Why Not? Solver-Grounded Certificates for Explainable Mission Planning
This addresses the need for trustworthy explanations in mission planning for satellite operators, offering a novel approach over incremental post-hoc methods.
The paper tackled the problem of providing justifications for satellite scheduling decisions by deriving certificates directly from the optimization model, achieving perfect soundness, counterfactual validity, and stability in tests, while a baseline had non-causal attributions in 29% of cases.

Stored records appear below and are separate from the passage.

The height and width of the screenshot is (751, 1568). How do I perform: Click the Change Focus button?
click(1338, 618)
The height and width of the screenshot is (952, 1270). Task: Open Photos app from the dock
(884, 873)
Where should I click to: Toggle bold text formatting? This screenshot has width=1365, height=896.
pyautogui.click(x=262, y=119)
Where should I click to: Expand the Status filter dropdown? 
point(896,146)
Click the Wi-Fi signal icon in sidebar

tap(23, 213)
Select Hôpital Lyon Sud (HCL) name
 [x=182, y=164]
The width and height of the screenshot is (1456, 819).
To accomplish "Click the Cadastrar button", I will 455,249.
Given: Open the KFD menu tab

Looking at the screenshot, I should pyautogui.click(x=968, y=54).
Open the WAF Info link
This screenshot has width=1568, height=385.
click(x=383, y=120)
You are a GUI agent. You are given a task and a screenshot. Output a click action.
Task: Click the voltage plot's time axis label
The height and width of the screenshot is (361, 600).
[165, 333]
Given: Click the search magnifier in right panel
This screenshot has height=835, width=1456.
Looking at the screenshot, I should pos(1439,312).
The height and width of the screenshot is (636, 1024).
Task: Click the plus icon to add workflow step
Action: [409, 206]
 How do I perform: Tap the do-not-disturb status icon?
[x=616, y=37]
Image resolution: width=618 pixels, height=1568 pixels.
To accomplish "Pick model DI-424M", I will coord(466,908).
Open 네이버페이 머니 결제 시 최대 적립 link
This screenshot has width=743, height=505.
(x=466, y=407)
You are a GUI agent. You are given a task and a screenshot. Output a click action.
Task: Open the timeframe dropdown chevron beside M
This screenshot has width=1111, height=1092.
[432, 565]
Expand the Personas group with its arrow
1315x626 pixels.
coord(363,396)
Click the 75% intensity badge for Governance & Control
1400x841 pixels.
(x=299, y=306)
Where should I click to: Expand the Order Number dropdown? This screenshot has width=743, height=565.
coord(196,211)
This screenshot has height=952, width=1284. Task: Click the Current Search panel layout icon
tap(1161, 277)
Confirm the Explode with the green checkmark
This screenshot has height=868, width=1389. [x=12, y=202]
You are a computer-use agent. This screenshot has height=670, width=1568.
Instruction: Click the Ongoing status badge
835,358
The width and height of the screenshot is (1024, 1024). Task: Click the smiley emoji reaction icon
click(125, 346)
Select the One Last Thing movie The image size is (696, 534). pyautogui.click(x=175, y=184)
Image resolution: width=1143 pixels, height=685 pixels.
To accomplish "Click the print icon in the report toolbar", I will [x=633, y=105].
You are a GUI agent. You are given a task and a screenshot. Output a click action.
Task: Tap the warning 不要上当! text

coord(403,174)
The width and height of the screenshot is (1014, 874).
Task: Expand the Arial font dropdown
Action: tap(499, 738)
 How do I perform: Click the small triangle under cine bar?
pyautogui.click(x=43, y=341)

Operators of Earth observation satellites need justifications for scheduling decisions: why a request was selected, rejected, or what changes would make it schedulable. Existing approaches construct post-hoc reasoning layers independent of the optimizer, risking non-causal attributions, incomplete constraint conjunctions, and solver-path dependence. We take a faithfulness-first approach: every explanation is a certificate derived from the optimization model itself: minimal infeasible subsets for rejections, tight constraints and contrastive trade-offs for selections, and inverse solves for what-if queries. On a scheduling instance with structurally distinct constraint interactions, certificates achieve perfect soundness with respect to the solver's constraint model (15/15 cited-constraint checks), counterfactual validity (7/7), and stability (Jaccard = 1.0 across 28 seed-pairs), while a post-hoc baseline produces non-causal attributions in 29% of cases and misses constraint conjunctions in every multi-cause rejection. A scalability analysis up to 200 orders and 30 satellites confirms practical extraction times for operational batches.